To understand what Spec-Driven Development looks like beyond the theory, it’s worth looking at how others are beginning to use it in practice. One of the early adopters experimenting with this approach recently tested Kiro, Amazon’s AI-powered IDE built around an SDD workflow, on a live feature within the Umbraco Commerce codebase.
The feature itself (capturing a refund reason when an order or part of an order is refunded) wasn’t revolutionary, but the process behind it was. Kiro guided the developer through creating steering documents that set the scene for what the feature needed to achieve. From there, it built out requirements, feature designs, and a task list that stayed synchronised throughout the project.
Within around half an hour, a complete specification was created, followed by an implementation phase that took less than an hour, with the AI handling most of the heavy lifting. While the developer still needed to step in to clarify ambiguous requirements or make fine-tuned adjustments, the overall process was smoother, faster, and far more structured than a traditional “vibe coding” session.

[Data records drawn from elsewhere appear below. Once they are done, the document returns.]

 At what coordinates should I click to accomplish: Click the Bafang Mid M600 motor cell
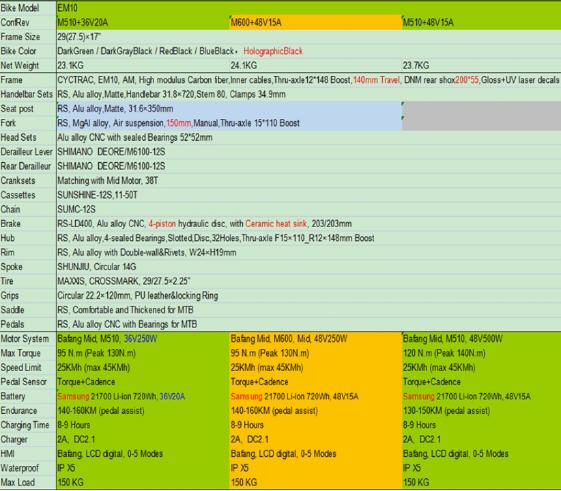coord(316,339)
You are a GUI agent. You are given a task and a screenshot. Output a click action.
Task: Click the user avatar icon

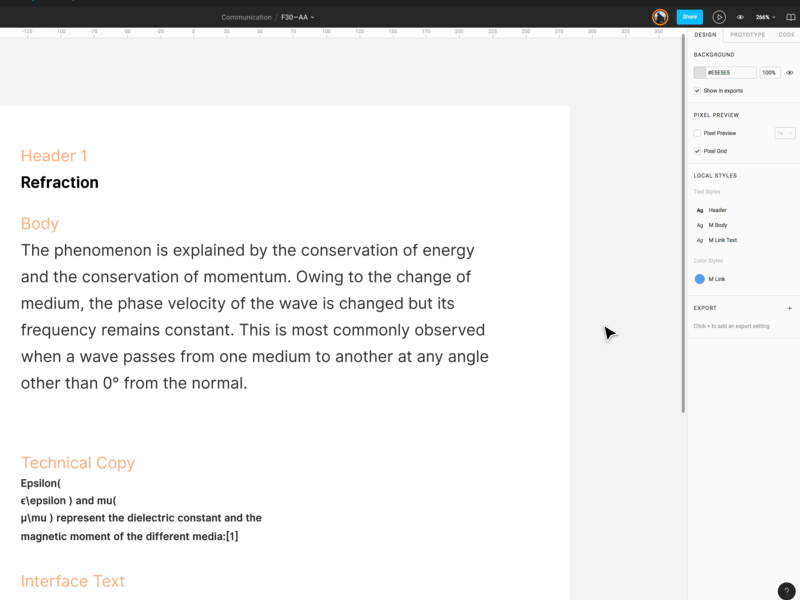click(x=660, y=17)
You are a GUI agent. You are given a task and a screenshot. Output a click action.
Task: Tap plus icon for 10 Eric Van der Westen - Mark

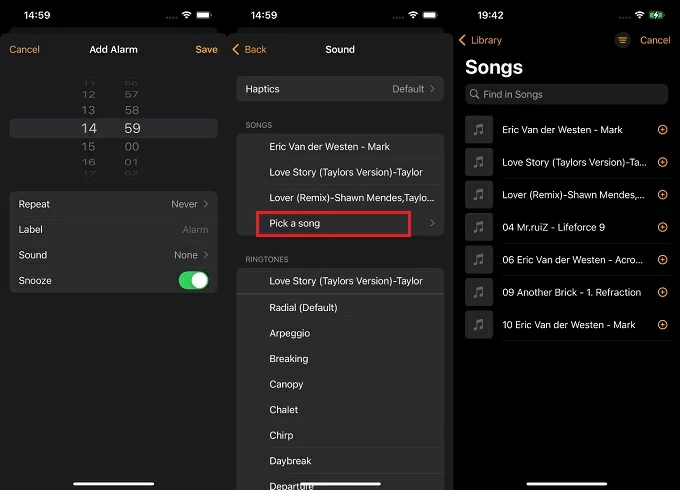click(x=662, y=325)
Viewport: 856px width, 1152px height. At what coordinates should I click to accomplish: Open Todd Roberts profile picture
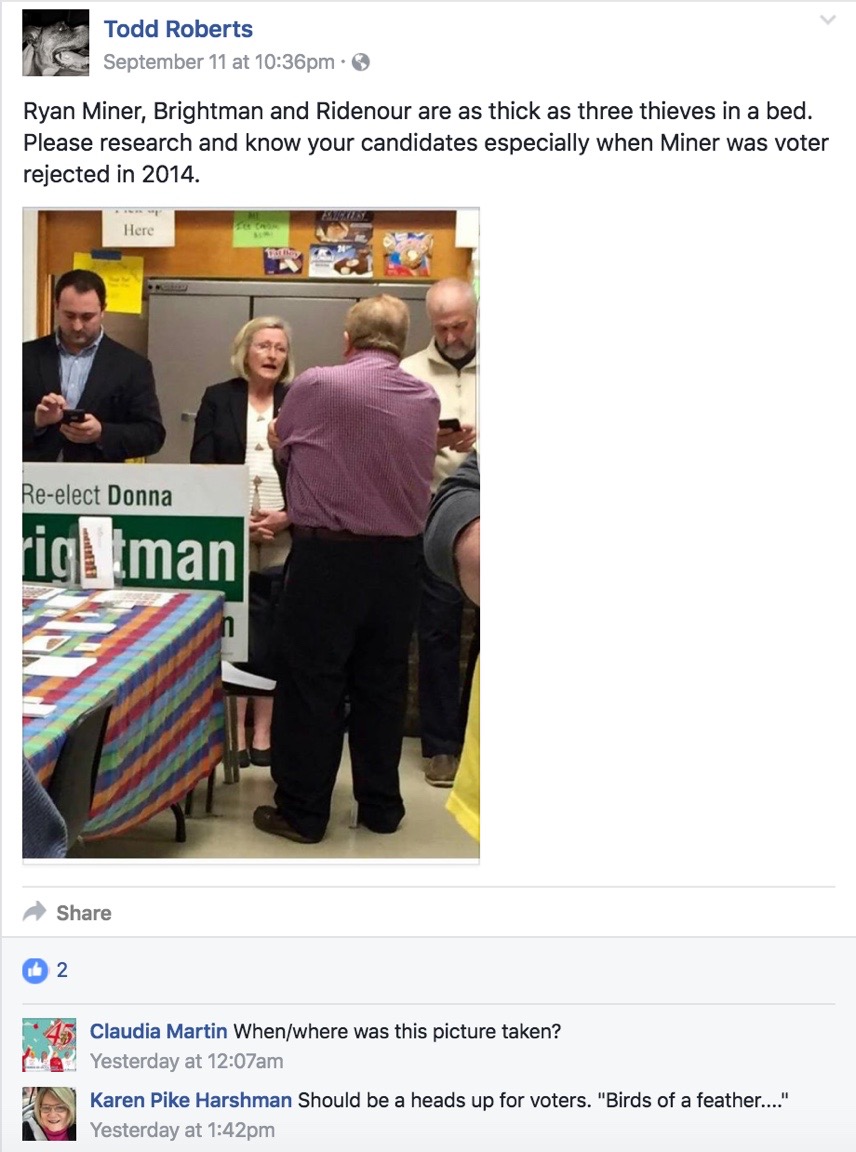coord(55,43)
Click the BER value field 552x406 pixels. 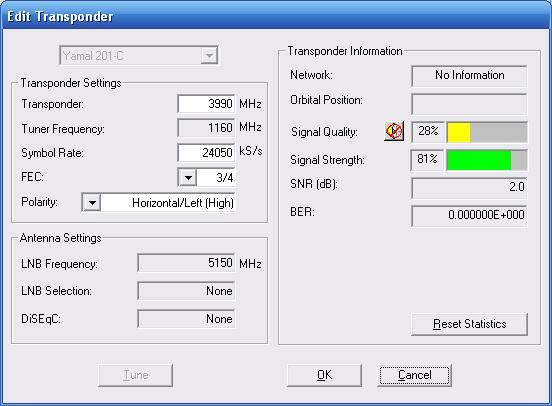tap(469, 215)

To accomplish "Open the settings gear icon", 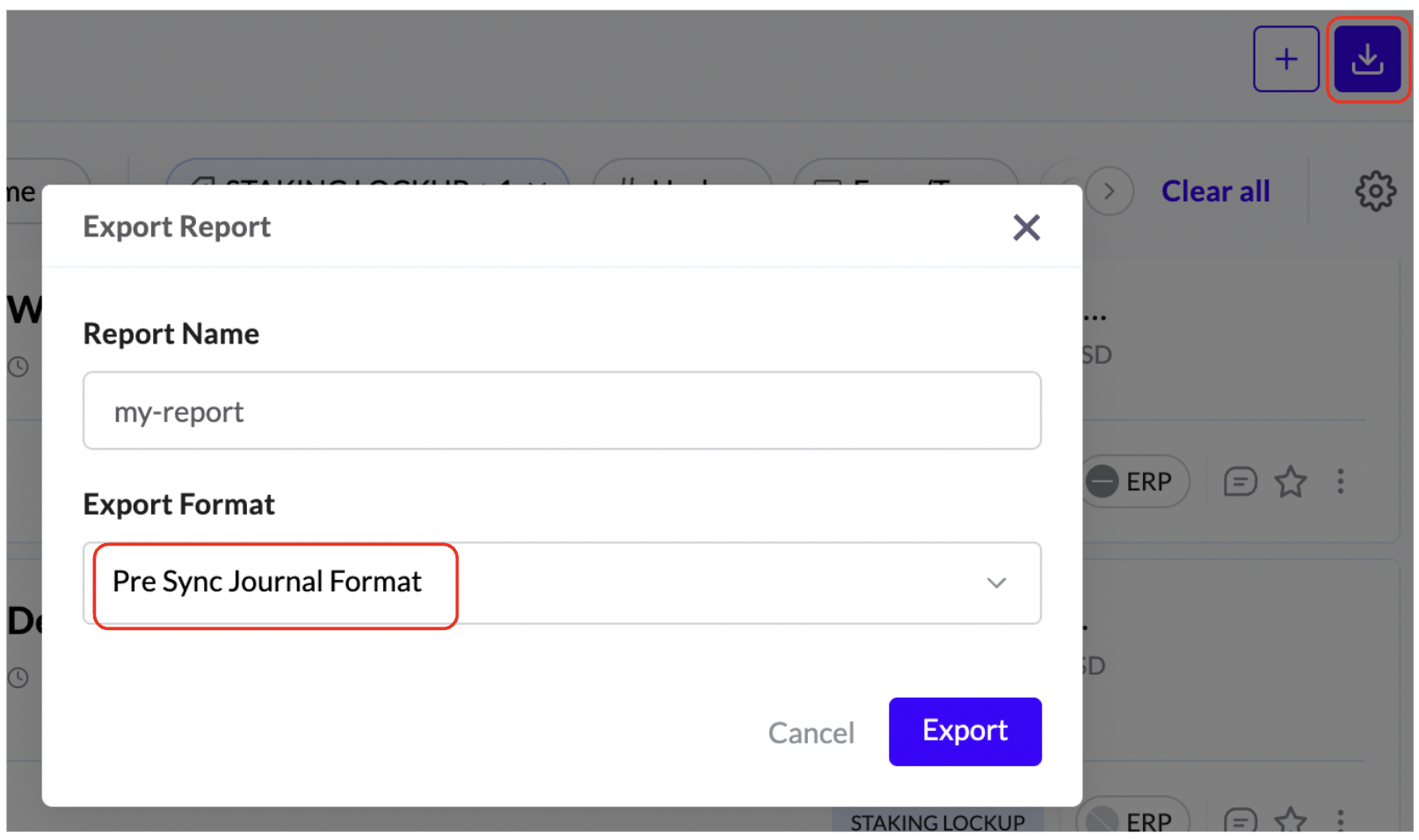I will tap(1374, 191).
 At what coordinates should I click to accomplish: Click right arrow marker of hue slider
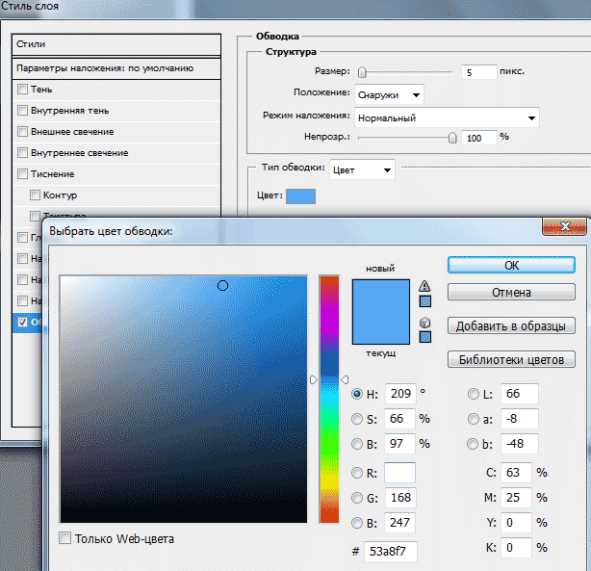coord(345,380)
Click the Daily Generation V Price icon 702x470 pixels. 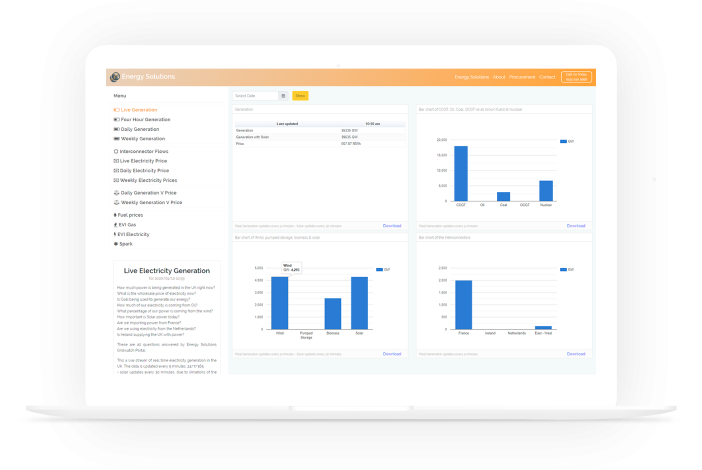(116, 192)
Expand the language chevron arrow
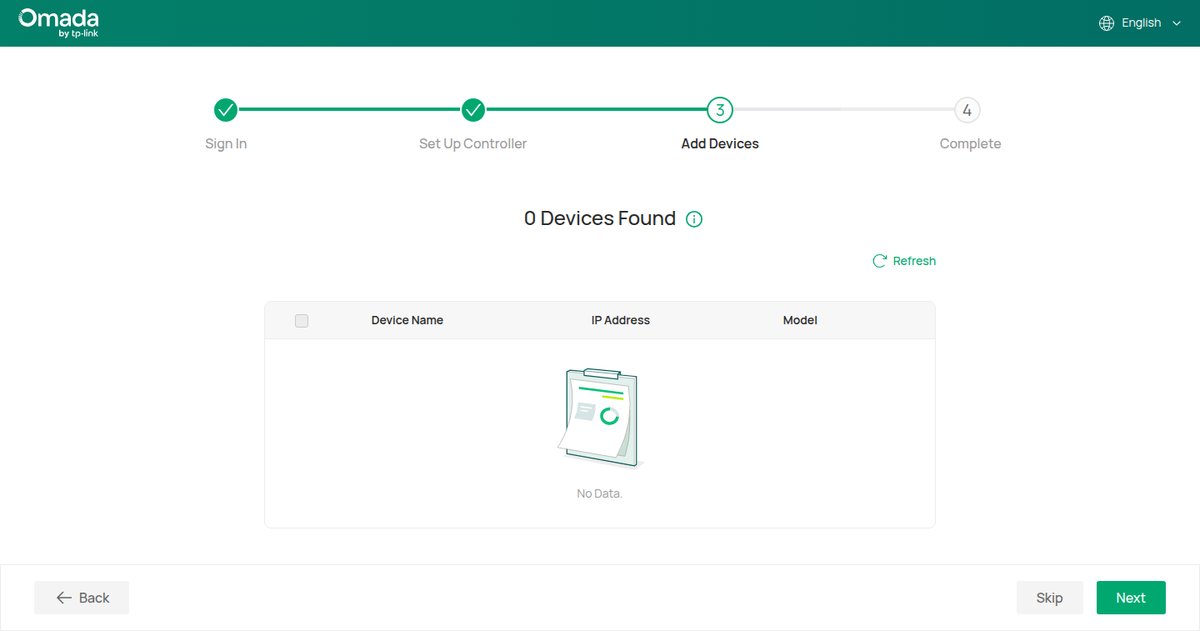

What stood out most was how the spec became a central source of truth throughout development. Every decision is linked back to the defined goals, reducing the risk of misinterpretation or scope creep. Even when changes were made, the AI updated the relevant sections automatically, keeping the project aligned and traceable.
For us, that kind of consistency and clarity is exactly what makes Spec-Driven Development so exciting. It’s a glimpse of a future where AI doesn’t replace the developer’s intuition - it reinforces it, helping teams stay focused on the why behind every feature they build.